To do: Please rewrite the material below with "magnifier" changed to "magnifying glass" and everything else left the same.

>> begin Task inputs

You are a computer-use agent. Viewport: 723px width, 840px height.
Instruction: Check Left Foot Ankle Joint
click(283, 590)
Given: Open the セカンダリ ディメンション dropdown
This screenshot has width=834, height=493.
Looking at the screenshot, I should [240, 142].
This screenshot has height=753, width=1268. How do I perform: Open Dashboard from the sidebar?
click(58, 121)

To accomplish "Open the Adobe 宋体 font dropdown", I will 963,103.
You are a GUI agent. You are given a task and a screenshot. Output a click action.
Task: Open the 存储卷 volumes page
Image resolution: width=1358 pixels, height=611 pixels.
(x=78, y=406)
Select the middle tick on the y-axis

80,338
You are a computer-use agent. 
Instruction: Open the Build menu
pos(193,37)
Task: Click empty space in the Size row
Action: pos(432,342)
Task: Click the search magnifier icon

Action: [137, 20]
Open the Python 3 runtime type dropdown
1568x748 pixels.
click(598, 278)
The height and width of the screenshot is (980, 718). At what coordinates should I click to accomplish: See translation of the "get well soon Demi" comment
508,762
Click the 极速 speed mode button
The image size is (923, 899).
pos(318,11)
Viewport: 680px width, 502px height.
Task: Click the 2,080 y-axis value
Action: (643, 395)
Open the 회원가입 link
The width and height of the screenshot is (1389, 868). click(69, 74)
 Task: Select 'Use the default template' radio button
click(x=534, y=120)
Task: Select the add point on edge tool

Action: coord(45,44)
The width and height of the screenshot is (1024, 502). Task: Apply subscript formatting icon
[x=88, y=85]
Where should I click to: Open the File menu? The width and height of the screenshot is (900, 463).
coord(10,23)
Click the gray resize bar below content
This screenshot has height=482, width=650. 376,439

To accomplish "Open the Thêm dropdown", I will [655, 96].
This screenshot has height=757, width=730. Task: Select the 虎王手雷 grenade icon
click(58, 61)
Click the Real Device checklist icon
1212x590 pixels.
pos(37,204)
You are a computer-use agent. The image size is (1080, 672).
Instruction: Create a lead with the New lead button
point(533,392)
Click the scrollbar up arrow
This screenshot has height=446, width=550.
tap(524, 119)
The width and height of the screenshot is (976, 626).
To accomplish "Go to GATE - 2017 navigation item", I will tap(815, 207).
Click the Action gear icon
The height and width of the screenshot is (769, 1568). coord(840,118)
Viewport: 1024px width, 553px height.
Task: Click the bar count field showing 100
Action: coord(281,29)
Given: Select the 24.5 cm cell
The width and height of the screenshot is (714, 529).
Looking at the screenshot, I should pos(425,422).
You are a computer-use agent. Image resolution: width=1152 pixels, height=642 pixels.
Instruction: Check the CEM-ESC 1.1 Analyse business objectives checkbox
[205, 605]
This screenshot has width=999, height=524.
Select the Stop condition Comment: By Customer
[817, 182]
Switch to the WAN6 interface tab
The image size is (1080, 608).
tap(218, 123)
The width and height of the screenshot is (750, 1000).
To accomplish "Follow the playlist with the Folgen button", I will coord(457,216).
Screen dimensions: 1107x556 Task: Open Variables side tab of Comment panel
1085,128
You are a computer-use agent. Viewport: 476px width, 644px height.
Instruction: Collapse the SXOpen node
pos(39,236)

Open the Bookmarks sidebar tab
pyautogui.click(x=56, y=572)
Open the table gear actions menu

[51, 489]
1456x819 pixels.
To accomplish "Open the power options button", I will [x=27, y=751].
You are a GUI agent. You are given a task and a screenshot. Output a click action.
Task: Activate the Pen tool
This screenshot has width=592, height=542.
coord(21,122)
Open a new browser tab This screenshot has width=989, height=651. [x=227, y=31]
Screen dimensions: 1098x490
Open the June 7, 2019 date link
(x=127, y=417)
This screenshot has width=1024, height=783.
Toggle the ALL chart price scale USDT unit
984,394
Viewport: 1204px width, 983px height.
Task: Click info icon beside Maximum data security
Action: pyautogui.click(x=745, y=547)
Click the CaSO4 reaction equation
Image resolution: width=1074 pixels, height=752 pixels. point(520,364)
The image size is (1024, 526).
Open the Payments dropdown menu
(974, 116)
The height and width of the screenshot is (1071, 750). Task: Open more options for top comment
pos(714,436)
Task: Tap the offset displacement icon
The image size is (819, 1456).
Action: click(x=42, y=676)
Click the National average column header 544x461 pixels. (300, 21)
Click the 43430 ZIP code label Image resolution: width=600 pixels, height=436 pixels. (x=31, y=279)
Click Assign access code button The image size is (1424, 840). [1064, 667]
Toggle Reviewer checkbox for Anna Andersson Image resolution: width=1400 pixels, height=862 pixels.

>> end Task inputs

Response for this exercise:
You are a computer-use agent. Viewport: 723px width, 840px height.
Instruction: Check Left Foot Ankle Joint
click(283, 590)
Given: Open the セカンダリ ディメンション dropdown
This screenshot has width=834, height=493.
Looking at the screenshot, I should [240, 142].
This screenshot has height=753, width=1268. How do I perform: Open Dashboard from the sidebar?
click(58, 121)

To accomplish "Open the Adobe 宋体 font dropdown", I will 963,103.
You are a GUI agent. You are given a task and a screenshot. Output a click action.
Task: Open the 存储卷 volumes page
Image resolution: width=1358 pixels, height=611 pixels.
(x=78, y=406)
Select the middle tick on the y-axis

80,338
You are a computer-use agent. 
Instruction: Open the Build menu
pos(193,37)
Task: Click empty space in the Size row
Action: pos(432,342)
Task: Click the search magnifying glass icon

Action: [137, 20]
Open the Python 3 runtime type dropdown
1568x748 pixels.
click(598, 278)
The height and width of the screenshot is (980, 718). At what coordinates should I click to accomplish: See translation of the "get well soon Demi" comment
508,762
Click the 极速 speed mode button
The image size is (923, 899).
pos(318,11)
Viewport: 680px width, 502px height.
Task: Click the 2,080 y-axis value
Action: (643, 395)
Open the 회원가입 link
The width and height of the screenshot is (1389, 868). click(69, 74)
 Task: Select 'Use the default template' radio button
click(x=534, y=120)
Task: Select the add point on edge tool

Action: coord(45,44)
The width and height of the screenshot is (1024, 502). Task: Apply subscript formatting icon
[x=88, y=85]
Where should I click to: Open the File menu? The width and height of the screenshot is (900, 463).
coord(10,23)
Click the gray resize bar below content
This screenshot has height=482, width=650. 376,439

To accomplish "Open the Thêm dropdown", I will [655, 96].
This screenshot has height=757, width=730. Task: Select the 虎王手雷 grenade icon
click(58, 61)
Click the Real Device checklist icon
1212x590 pixels.
pos(37,204)
You are a computer-use agent. The image size is (1080, 672).
Instruction: Create a lead with the New lead button
point(533,392)
Click the scrollbar up arrow
This screenshot has height=446, width=550.
tap(524, 119)
The width and height of the screenshot is (976, 626).
To accomplish "Go to GATE - 2017 navigation item", I will tap(815, 207).
Click the Action gear icon
The height and width of the screenshot is (769, 1568). coord(840,118)
Viewport: 1024px width, 553px height.
Task: Click the bar count field showing 100
Action: coord(281,29)
Given: Select the 24.5 cm cell
The width and height of the screenshot is (714, 529).
Looking at the screenshot, I should pos(425,422).
You are a computer-use agent. Image resolution: width=1152 pixels, height=642 pixels.
Instruction: Check the CEM-ESC 1.1 Analyse business objectives checkbox
[205, 605]
This screenshot has width=999, height=524.
Select the Stop condition Comment: By Customer
[817, 182]
Switch to the WAN6 interface tab
The image size is (1080, 608).
tap(218, 123)
The width and height of the screenshot is (750, 1000).
To accomplish "Follow the playlist with the Folgen button", I will coord(457,216).
Screen dimensions: 1107x556 Task: Open Variables side tab of Comment panel
1085,128
You are a computer-use agent. Viewport: 476px width, 644px height.
Instruction: Collapse the SXOpen node
pos(39,236)

Open the Bookmarks sidebar tab
pyautogui.click(x=56, y=572)
Open the table gear actions menu

[51, 489]
1456x819 pixels.
To accomplish "Open the power options button", I will [x=27, y=751].
You are a GUI agent. You are given a task and a screenshot. Output a click action.
Task: Activate the Pen tool
This screenshot has width=592, height=542.
coord(21,122)
Open a new browser tab This screenshot has width=989, height=651. [x=227, y=31]
Screen dimensions: 1098x490
Open the June 7, 2019 date link
(x=127, y=417)
This screenshot has width=1024, height=783.
Toggle the ALL chart price scale USDT unit
984,394
Viewport: 1204px width, 983px height.
Task: Click info icon beside Maximum data security
Action: pyautogui.click(x=745, y=547)
Click the CaSO4 reaction equation
Image resolution: width=1074 pixels, height=752 pixels. point(520,364)
The image size is (1024, 526).
Open the Payments dropdown menu
(974, 116)
The height and width of the screenshot is (1071, 750). Task: Open more options for top comment
pos(714,436)
Task: Tap the offset displacement icon
The image size is (819, 1456).
Action: click(x=42, y=676)
Click the National average column header 544x461 pixels. (300, 21)
Click the 43430 ZIP code label Image resolution: width=600 pixels, height=436 pixels. (x=31, y=279)
Click Assign access code button The image size is (1424, 840). [1064, 667]
Toggle Reviewer checkbox for Anna Andersson Image resolution: width=1400 pixels, height=862 pixels.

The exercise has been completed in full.